Many companies tend to run their recruiting practice by asking for and reviewing resumes up front, followed by phone interviews, in-person interviews, then assignments. In Octopus’ case, they did everything in reverse.

I’ll break down the step-by-step process that OV implemented. This is by no means one size fits all, but it’s a great framework for situations where you have a) significant numbers of candidates; b) the will to reduce unconscious bias and hire candidates with diverse backgrounds.

First round

1. Application

Octopus’ application just asks four questions. Candidates also submit personal information and resumes, but the reviewing team only look at the responses to the four questions. Anonymity at this initial stage helps to reduce unconscious bias.

The four questions (by way of example):

1. What would you do in your first 100 days at Octopus? This question helps determine whether the candidate read and understood the job description.

2. What is an organization you admire and why? This gives some insights into the candidate’s conscious values.

3. What makes a great VC investor? Does the candidate truly understand the industry? Or do they have a more fantasized view of venture capital?

4. What do you like to read? This addresses culture add.

Front loading applications with questions is common, but what is unique here is that the responses were solely being used to decide whether to filter out someone or not. Most recruiters and companies would refer to individual experience at this stage, but Octopus Ventures leaned on the responses.

2. Reviewing Applications

Once the hiring team receives a healthy number of applicants, the hiring manager exports the responses to a Google sheet and hides the column that contains people’s names. Typeform and Workable assign unique identifiers to each candidate, so it doesn’t get confusing.

Each reviewing member gets their own copy of the sheet and will create a new column where they score each candidate. You can use a YES, NO, MAYBE scoring system, where YES = move to next round, NO = pass, and MAYBE = to be discussed. It’s also a good idea to jot down notes in the column next to your scores for reference when you discuss with the team. To submit scores, reviewing members then copy the column with their scores into a new column in the Master Candidate Sheet, hiding it to help avoid ‘groupthink’. Collective responses are finally revealed at a re-group meeting.

In the instances where there is agreement across the board, there’s no need for discussion – those candidates simply go through to the next round. Where there are discrepancies, some deliberation can happen.

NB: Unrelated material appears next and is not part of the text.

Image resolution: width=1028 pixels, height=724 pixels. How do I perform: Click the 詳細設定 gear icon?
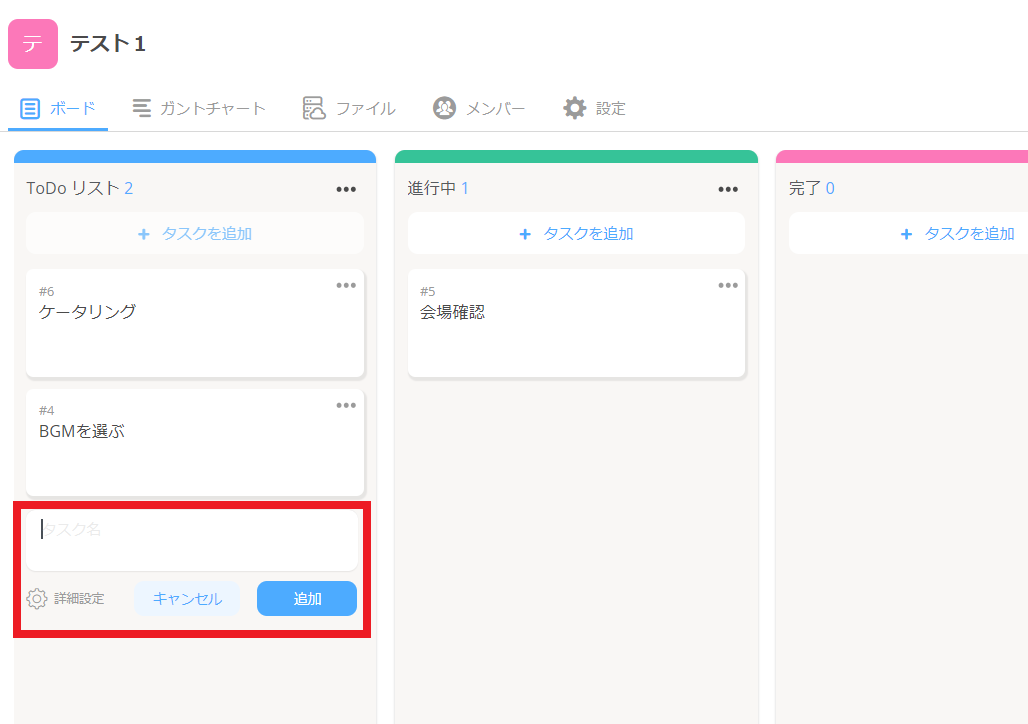pos(37,599)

Ruthlessness in scoring is good practice. “What if I’m missing a diamond in the rough?” is a good question to ask yourself, but if you make clear at the on-set that thoughtfulness of response is essential to the application process, then a stellar resume with sub-par responses to the key questions should comfortably be passed over.

Second round

At this point you can review resumes, after which you will send the next assignment: a two minute video, answering the question, “Why do you want to work here?”

Now the person behind the resume is revealed. Communication style and ability is displayed, but enough information has been gathered beforehand to undercut any latent negative or positive bias.

Third Round

An assignment. In my case it was a blog post.

In an email, I was provided a summary of Octopus Ventures’ short-term goals then asked, with this backdrop, to write something that I would have them publish on their website. I decided to write about visas a) because of Octopus’ focus on helping portfolio companies with US expansion; and b) nobody had written about visas yet! Check out the post.

Make sure the task is aligned with the work that the person will be doing. This ensures the determinants for the role you’re hiring for are solid.

Final Round

The in-person interview. Most interview structures end with time for candidates to ask questions. Octopus started with these. I have to say this caught me off-guard but it makes sense in retrospect: the types of questions a candidate asks will give a lot of insight into their preparedness, their thought processes, and their ability to deal with surprises. The interview then proceeded with the usual back and forth. Then I was once again slightly surprised with an impromptu white board assignment. There was a logic to it however, as it related back to the previous blog post assignment. It’s a great way to test how a candidate works and thinks under pressure.


In countless studies, diversity – both inherent (race, gender) and acquired (experience, cultural background) – is said to maximize innovation, creativity, diligence, and hard-work…so it pays to build a hiring practice that welcomes people with untraditional backgrounds. In my experience, the one outlined above is a good MVP.